Once naked, I transferred myself to the other chair and rolled into the shower, flipping on the water and moving just out of reach of the spray until it was good and hot. The water felt amazing as it washed over me. I closed my eyes and tried not to think, but that was like asking a man who’d just walked a thousand miles in the desert not to drink the water offered him.
Getting into the car the second and third time wasn’t as hard as I’d imagined it would be. It was still difficult, watching the world come hurtling at me and knowing there was nothing I could do if there was a sudden accident. Maybe that’s what it was about getting into cars. Maybe I needed to be in control. But, again, I’d been in control the night my parents died and look where that got me.
That night should have been one of those that I remembered fondly all my life. It was just my parents and myself in the hotel suite most of the night, talking about the past, about early campaigns in my father’s career with which my brother and I had done what we could to help. One of my earliest memories was of helping my mother stuff envelopes with campaign brochures that praised my father’s best qualities as a potential state senator. My childhood—and Ash’s—revolved around our father’s career…and that sounds like it would have become tedious or felt overwhelming. But it wasn’t. We were a close family. There was never any resentment.
But then that night.
My father had been convinced that the bid for Congress was overreaching. He felt as if he was such a local persona that people outside of Austin would not vote for him. He was wrong. He won the election with more than fifty-eight percent of the vote. That’s why the champagne came out in cases rather than bottles. And why my father was so very drunk when we finally left the hotel. He almost never drank that much. And that was why I was driving.

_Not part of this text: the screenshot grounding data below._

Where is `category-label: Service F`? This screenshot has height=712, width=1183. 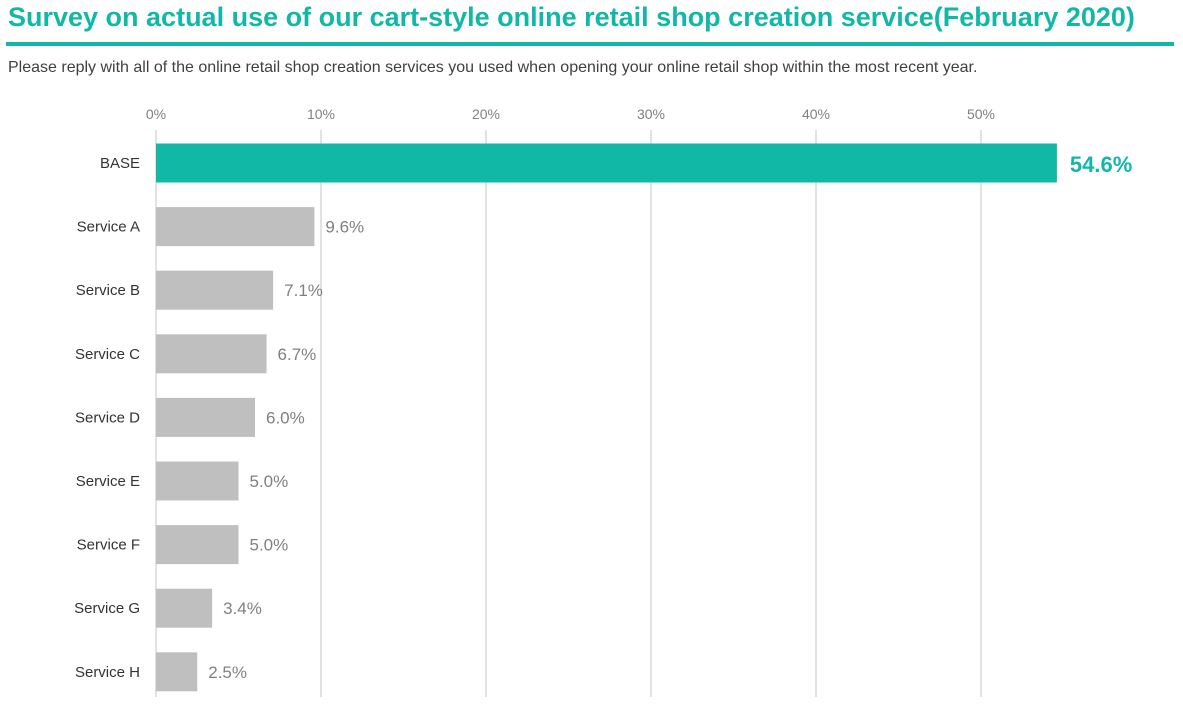
category-label: Service F is located at coordinates (108, 546).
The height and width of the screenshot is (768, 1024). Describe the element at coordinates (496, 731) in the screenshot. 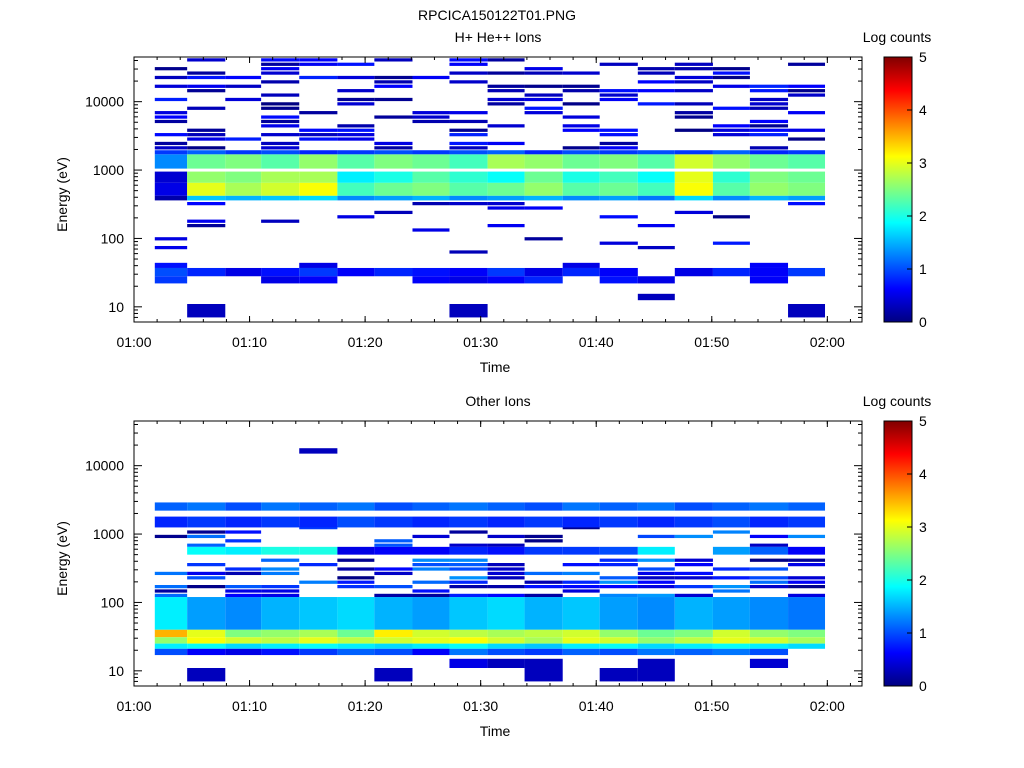

I see `x-axis-label: Time` at that location.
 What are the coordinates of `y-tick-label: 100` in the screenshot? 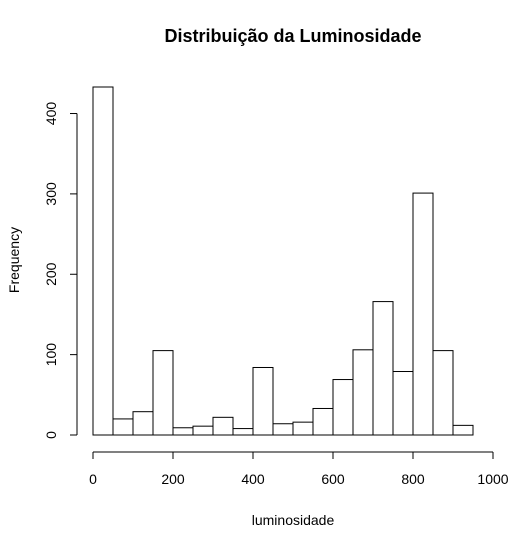 It's located at (51, 355).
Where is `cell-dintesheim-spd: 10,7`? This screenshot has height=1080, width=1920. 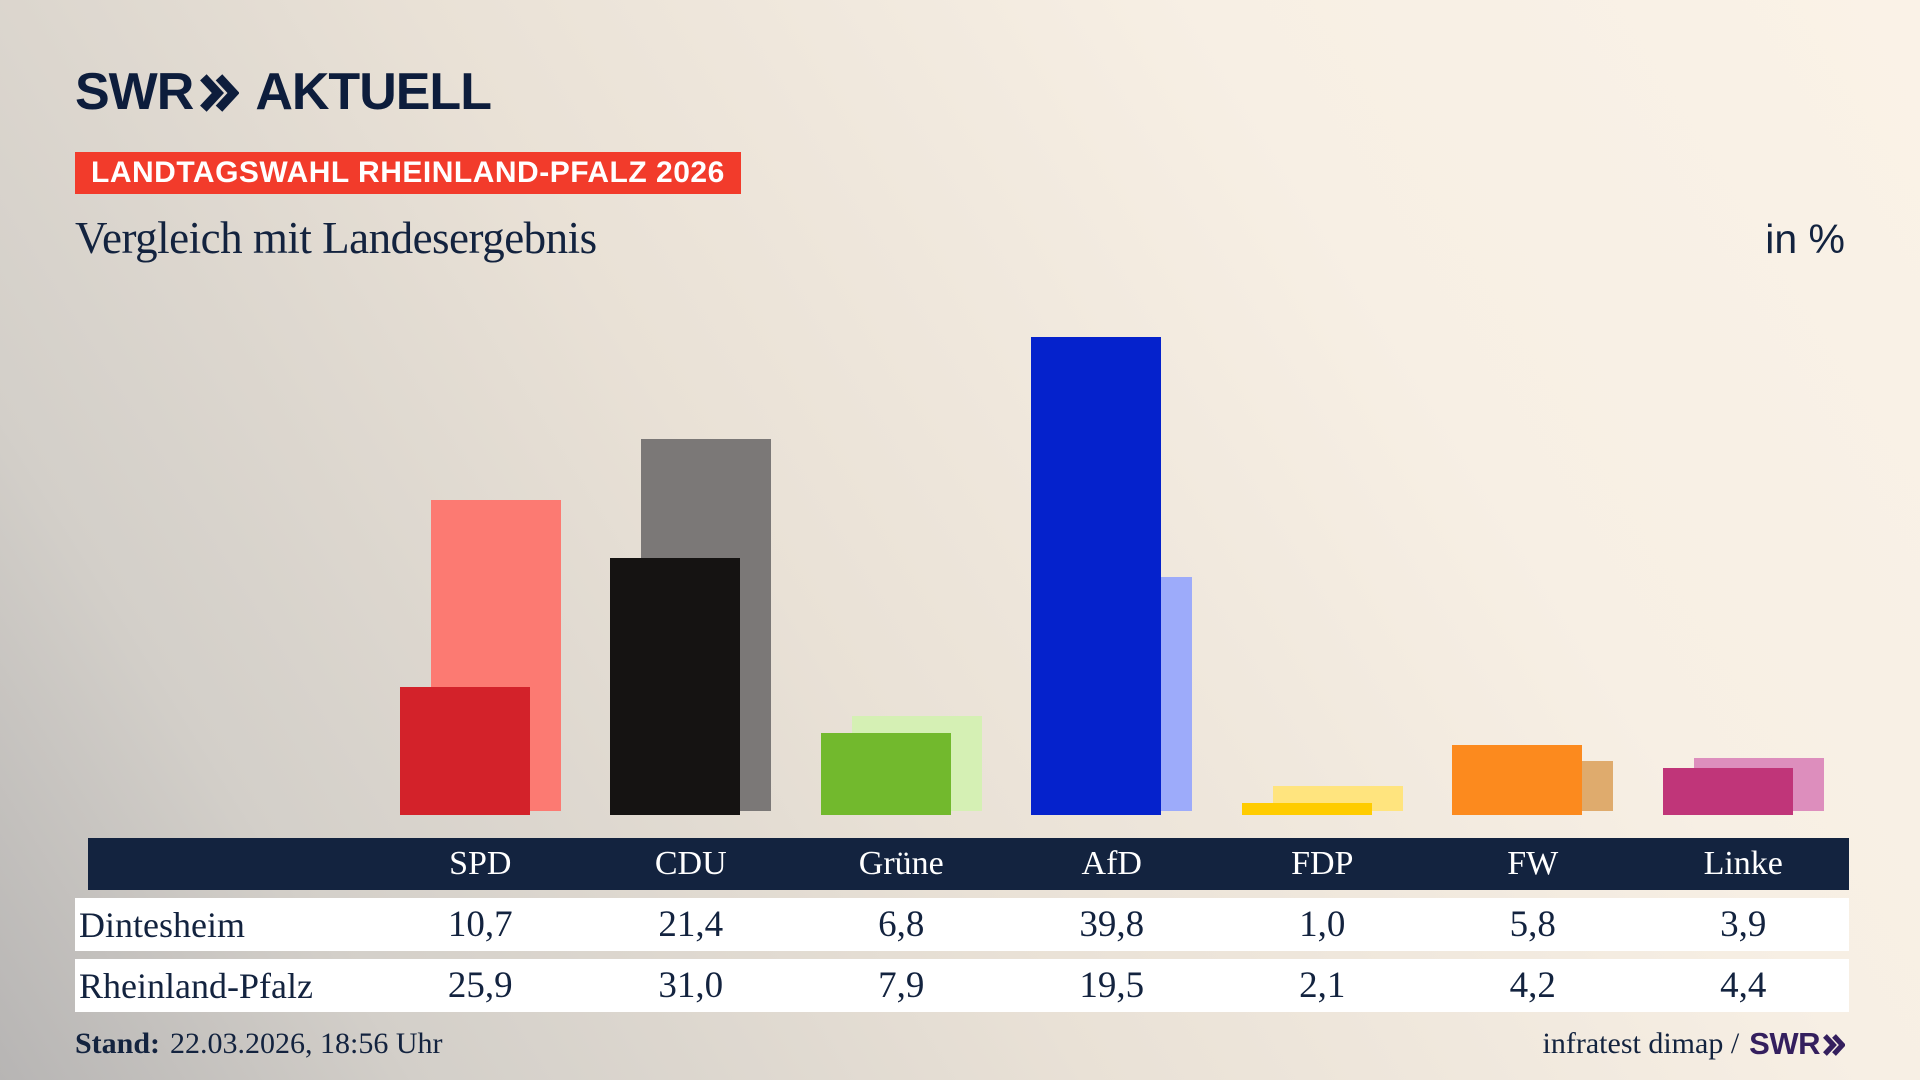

I’ve played that moment over and over in my mind. Two years, seven months, and two weeks. Every night. Every morning. Every time I stopped to take a break during my day. Constantly. And every time I thought about it, I picked and picked at that moment, at the moment when I knew everything had gone out of control. I thought about the things I could have done differently and how I could have changed the outcome. They say that hindsight is fifty-fifty. Mine certainly was.
So many regrets.
I understood why Ash was pushing the surgery so hard. I could see it from his point of view. If it was Ash in my position, I would be pushing him, too. But he didn’t understand how heavy the weight of the guilt was on my shoulders. He didn’t understand that as much as I would like to get out of this chair the guilt just made my stomach turn when I thought about walking again, walking away from an accident that took my parents’ lives. I couldn’t handle the idea of living a full life when they couldn’t. It just didn’t seem right.
My father could have made a difference in Congress. He could have gone on to something bigger and better. Hell, for all I know, he could have been president one day. Because of one second, one action, all that was taken away.